# START OF Article

8 thoughts on “Weekend Film Recommendation: The Shooting Party”

  1. Yes a great film….when I saw the title I immediately thought of that scene…one of my favourite in any film. Thanks for including it.

  2. I missed this one, but it sounds terrific. I thought the title might refer to the cheeky Saki short story, The Open Window, and I wondered how they could stretch a 4-page punchline into a feature-length film.

  3. I bet someone here will know this – do pheasant and grouse taste good?

    My chances of finding out in person seem remote.

    I’ve seen that movie and I recall liking it. I guess I’m an Anglophile too.

    1. Just out of curiosity, did everyone else already know that Amazon owns IMDB and has for many years? ‘Cause I only found out recently.

# END OF Article
# START OF Raw records

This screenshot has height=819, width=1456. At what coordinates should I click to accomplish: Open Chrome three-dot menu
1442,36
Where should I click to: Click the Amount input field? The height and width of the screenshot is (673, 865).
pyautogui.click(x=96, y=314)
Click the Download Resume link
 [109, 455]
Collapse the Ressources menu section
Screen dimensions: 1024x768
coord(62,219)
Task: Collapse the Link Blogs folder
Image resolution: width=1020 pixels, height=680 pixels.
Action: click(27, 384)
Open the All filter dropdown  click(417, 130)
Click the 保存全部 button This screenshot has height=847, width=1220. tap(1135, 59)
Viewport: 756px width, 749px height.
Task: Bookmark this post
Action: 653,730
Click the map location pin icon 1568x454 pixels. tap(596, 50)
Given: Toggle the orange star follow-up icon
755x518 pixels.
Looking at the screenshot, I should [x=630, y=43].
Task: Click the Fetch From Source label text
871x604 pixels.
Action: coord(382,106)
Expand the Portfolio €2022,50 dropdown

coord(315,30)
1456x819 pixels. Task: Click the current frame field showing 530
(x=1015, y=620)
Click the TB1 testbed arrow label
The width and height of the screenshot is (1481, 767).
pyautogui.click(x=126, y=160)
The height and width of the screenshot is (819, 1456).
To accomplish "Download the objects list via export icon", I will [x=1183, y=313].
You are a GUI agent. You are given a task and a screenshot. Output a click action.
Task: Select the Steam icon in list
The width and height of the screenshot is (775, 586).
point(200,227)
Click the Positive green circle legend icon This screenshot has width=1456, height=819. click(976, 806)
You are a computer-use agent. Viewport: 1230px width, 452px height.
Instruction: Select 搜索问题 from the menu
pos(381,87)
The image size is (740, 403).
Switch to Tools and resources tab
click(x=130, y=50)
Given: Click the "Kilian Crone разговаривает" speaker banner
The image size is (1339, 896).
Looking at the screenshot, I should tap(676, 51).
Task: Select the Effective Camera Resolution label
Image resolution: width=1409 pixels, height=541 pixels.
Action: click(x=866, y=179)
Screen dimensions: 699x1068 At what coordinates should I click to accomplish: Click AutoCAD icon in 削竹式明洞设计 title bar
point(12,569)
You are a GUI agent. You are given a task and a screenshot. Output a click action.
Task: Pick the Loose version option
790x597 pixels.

# END OF Raw records

### List of tasks
[1] Repeat the stretch of the comment thread about The Shooting Party from "2. I missed" through "person seem remote.", replacing "pheasant" with "partridge".
[2] Please continue the comment thread about The Shooting Party from the point where it stops.

### Written responses
[1]
2. I missed this one, but it sounds terrific. I thought the title might refer to the cheeky Saki short story, The Open Window, and I wondered how they could stretch a 4-page punchline into a feature-length film.

  3. I bet someone here will know this – do partridge and grouse taste good?

    My chances of finding out in person seem remote.

[2]
    2. Pheasant, grouse, partridge, quail, woodcock, and squab are all delicious. Best in a low and slow braise, though if you spatchcock them they will grill up well. Cider is a natural for the braise. Thyme, duck pate, and halved seedless grapes are a lovely stuffing. Sauces of any berry or pitted fruit (peach, cherry, apricot, plum, e.g.) reduced with some red wine and sugar — a gastrique, more or less — go well with wild fowl. Some cider vinegar and spicy dijon warmed up are also a nice condiment for dipping the meat in.

      1. Wow, you’re making me hungry! You must be a really good cook. It is a wonderful talent to have. I think music and food – that is, when we feed each other – are the highest arts and may be why we haven’t been flooded a second time.